** Problem requirements **
Could you repeat the data word for word while skipping the pictures?

Input for this task Start Marker

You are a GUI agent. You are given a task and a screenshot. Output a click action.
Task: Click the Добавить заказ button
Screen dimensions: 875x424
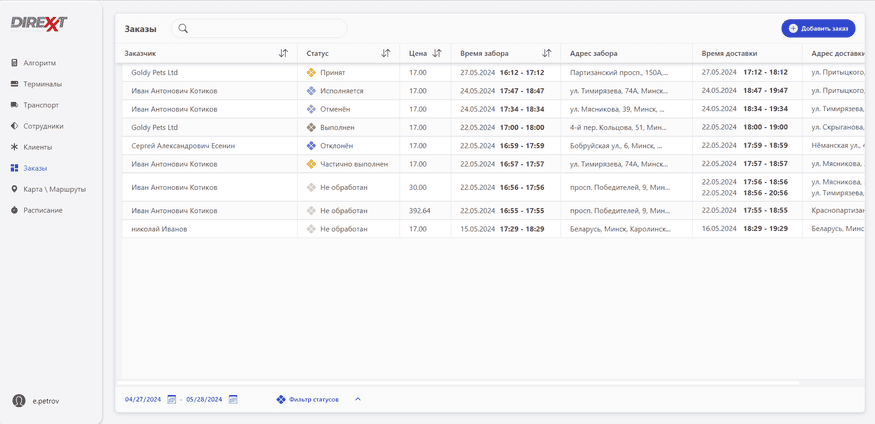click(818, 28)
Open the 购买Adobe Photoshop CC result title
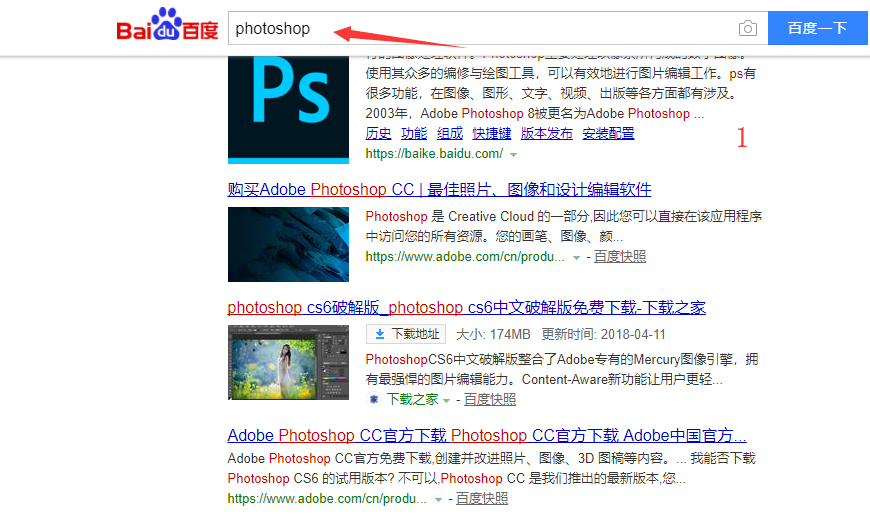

Input for this task End Marker

** Task output **
You are a GUI agent. You are given a task and a screenshot. Output a click action.
Task: Click the Добавить заказ button
Screen dimensions: 875x424
click(818, 28)
Open the 购买Adobe Photoshop CC result title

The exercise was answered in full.